### Selected text

Hungry, rowdy, and especially sleepy are stereotypes that follow college students, and all three can be attributed to the lack of sleep college students get on a regular basis, says a UT professor. Theresa Lee, dean of arts and sciences, claims cognitive problems college students face is due to more time counting assignments than counting sheep.
Speaking at the Weekly Science Forum on Friday, December 1, Lee explained a lack of sleep can lead to decreased motivation, diligence, and performance, along with increases in moodiness, aggressiveness, and hunger. She also said that while most people recognize the symptoms of fatigue, few realize that sleep is useful biologically implications.
“Sleep is the brain regulating its function,” Lee said.
Lee stated that when a person has been awake for 18 continuous hours, the person’s cognition is that of a .05 percent blood alcohol content, which can significantly impair daily function such as driving.

### Assignment A
Can you duplicate the part of the sleep article starting at "Hungry, rowdy, and" and ending at "useful biologically implications."?
### Assignment B
How would the sleep article go on after its last sentence? Write the next part.
The listing that comes next is separate material, unrelated to the sleep article.

### Information shown
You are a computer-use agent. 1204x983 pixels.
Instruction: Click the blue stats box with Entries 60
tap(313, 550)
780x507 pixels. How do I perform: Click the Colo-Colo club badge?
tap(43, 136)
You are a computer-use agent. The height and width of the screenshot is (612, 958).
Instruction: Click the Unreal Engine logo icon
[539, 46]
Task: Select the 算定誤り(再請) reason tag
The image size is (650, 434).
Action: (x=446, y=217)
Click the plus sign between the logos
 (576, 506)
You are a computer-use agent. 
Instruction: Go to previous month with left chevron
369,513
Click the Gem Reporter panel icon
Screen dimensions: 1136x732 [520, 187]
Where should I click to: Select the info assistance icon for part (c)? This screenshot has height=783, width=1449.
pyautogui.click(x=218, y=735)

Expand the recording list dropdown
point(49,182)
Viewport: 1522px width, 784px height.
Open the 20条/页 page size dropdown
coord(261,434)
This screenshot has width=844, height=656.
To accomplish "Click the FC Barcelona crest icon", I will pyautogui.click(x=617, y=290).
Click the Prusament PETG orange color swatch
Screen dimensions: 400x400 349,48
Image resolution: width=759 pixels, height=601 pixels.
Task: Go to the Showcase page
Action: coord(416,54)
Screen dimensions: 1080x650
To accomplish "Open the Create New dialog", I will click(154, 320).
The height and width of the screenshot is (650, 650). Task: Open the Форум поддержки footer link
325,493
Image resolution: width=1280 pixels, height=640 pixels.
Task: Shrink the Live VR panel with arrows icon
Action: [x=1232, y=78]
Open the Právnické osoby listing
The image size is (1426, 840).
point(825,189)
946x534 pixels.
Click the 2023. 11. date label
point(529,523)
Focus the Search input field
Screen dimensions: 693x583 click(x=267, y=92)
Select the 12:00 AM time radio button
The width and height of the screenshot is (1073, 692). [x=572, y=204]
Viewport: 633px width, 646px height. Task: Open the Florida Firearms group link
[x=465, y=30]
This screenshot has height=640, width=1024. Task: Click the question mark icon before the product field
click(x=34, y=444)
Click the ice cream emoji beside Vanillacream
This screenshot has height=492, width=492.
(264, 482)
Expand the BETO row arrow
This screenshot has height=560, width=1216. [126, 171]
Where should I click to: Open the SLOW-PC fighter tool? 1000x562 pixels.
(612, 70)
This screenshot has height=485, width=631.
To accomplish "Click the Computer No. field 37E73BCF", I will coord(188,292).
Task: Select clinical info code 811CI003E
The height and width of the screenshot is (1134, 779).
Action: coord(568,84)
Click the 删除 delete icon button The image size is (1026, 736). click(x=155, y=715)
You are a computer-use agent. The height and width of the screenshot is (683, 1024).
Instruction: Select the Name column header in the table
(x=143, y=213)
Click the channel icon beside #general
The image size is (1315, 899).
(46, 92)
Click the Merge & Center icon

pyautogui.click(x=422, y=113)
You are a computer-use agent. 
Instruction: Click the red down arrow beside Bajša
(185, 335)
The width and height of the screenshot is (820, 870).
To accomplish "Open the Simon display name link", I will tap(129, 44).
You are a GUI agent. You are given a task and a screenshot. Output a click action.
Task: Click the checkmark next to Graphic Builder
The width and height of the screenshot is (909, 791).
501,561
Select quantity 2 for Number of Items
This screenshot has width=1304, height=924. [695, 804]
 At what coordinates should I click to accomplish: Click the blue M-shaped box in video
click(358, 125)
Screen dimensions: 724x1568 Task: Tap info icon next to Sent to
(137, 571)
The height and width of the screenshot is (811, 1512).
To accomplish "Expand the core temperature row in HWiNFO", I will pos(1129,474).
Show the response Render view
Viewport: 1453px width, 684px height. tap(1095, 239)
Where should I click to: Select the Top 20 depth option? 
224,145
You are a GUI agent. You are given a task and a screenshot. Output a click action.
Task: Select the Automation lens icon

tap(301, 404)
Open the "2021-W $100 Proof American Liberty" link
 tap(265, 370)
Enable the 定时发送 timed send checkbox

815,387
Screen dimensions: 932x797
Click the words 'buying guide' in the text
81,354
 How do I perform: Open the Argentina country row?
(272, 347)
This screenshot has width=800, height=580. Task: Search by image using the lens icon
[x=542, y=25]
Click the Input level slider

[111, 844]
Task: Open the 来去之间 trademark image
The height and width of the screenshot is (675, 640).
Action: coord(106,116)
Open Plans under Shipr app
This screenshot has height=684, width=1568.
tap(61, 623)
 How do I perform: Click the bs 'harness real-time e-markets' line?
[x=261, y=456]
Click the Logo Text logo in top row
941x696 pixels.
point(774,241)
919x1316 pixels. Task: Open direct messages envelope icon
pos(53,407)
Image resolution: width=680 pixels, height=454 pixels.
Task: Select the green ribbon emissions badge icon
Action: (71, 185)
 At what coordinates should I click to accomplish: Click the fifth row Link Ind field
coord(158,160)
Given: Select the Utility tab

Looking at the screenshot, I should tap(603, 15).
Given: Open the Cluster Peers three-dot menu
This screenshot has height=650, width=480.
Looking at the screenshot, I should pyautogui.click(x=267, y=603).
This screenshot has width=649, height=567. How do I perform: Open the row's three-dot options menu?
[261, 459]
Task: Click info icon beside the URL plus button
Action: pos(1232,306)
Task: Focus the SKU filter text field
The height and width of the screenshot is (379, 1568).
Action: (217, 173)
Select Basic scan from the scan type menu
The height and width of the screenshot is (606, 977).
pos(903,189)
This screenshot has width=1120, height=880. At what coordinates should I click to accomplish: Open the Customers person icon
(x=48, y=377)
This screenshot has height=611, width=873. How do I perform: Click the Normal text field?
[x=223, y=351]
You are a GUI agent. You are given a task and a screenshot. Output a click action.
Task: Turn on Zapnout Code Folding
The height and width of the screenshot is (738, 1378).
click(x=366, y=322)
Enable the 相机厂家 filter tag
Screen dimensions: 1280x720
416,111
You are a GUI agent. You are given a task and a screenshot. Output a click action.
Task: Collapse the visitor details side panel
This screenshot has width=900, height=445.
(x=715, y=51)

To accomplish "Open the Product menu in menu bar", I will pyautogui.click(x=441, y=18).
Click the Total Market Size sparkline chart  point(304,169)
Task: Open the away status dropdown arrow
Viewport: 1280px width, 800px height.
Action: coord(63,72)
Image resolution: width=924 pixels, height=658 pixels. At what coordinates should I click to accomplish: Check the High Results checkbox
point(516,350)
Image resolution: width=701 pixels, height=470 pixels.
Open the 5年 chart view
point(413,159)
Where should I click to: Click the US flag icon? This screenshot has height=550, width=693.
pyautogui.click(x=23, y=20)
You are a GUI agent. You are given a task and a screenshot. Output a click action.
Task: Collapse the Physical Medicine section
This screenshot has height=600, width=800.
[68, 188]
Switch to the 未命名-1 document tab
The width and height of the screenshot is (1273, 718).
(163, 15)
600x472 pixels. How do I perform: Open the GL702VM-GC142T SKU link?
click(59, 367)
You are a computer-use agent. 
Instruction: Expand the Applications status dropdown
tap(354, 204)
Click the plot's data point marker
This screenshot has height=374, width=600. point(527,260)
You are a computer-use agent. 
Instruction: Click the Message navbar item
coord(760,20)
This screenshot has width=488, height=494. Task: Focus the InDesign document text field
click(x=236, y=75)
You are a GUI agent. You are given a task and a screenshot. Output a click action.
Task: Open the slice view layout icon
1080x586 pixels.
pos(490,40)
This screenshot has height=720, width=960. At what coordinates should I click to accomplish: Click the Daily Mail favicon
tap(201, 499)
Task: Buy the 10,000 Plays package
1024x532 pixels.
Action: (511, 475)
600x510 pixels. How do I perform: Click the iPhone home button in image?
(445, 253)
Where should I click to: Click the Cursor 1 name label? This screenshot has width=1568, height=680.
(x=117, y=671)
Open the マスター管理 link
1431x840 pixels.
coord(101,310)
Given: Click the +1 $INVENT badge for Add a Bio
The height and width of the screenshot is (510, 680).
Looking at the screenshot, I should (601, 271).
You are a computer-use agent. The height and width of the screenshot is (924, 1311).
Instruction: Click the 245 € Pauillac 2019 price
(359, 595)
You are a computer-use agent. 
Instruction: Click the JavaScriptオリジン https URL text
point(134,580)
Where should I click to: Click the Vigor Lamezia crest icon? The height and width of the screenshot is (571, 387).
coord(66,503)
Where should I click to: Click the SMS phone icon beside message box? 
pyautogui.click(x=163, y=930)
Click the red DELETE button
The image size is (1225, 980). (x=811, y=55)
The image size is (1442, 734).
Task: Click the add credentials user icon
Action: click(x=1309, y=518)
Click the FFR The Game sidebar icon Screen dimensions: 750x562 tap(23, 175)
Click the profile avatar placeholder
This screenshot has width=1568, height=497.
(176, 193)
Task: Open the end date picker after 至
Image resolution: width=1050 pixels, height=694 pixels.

### Result A
Hungry, rowdy, and especially sleepy are stereotypes that follow college students, and all three can be attributed to the lack of sleep college students get on a regular basis, says a UT professor. Theresa Lee, dean of arts and sciences, claims cognitive problems college students face is due to more time counting assignments than counting sheep.
Speaking at the Weekly Science Forum on Friday, December 1, Lee explained a lack of sleep can lead to decreased motivation, diligence, and performance, along with increases in moodiness, aggressiveness, and hunger. She also said that while most people recognize the symptoms of fatigue, few realize that sleep is useful biologically implications.

### Result B
Sleep is foremost a time for the body to rest and repair from daily activity, explained Lee. One of the most important and overlooked aspects of sleep us the chemical flush of the brain, during which fluid will literally flush though the brain and body to wipe out chemical debris the body has accumulated in a day’s work.
She advises her first year college students that when the choice comes down between sleep and study the night before an exam, always choose sleep because retention and decision making are both strongly correlated with sleep. When a person’s body hasn’t gotten the amount of sleep it needs, the brain can retreat into a stage of “micro-sleep,” moments of mental and physical rest that mimic shortened sleep sequences.
The incremental control of when the body is awake and asleep is the gating mechanism for a person’s circadian rhythms. This cyclical biological rhythm for sleep and wake alongside chemicals like melatonin, which consolidate a person’s ability to fall asleep, do not work if the lights are on, both figuratively and literally. White light from the screens laptops, televisions, or phones can disrupt the mind’s sleep cycles.
“Sleep is a biological rhythm… you need to think of it regularly,” Lee said.
Lee claims the magic number for hours of sleep a person needs per night is at least seven. Eight or nine hours of sleep would be a nice goal, but not always obtainable for students during the busy stages of college according to Lee. Lee also had a magic number for naps, stating 15-30 minutes is enough to jump-start your brain without influencing the body’s natural sleep cycles.
Lee gave permission and encouragement for long and restful sleep over the college’s winter break.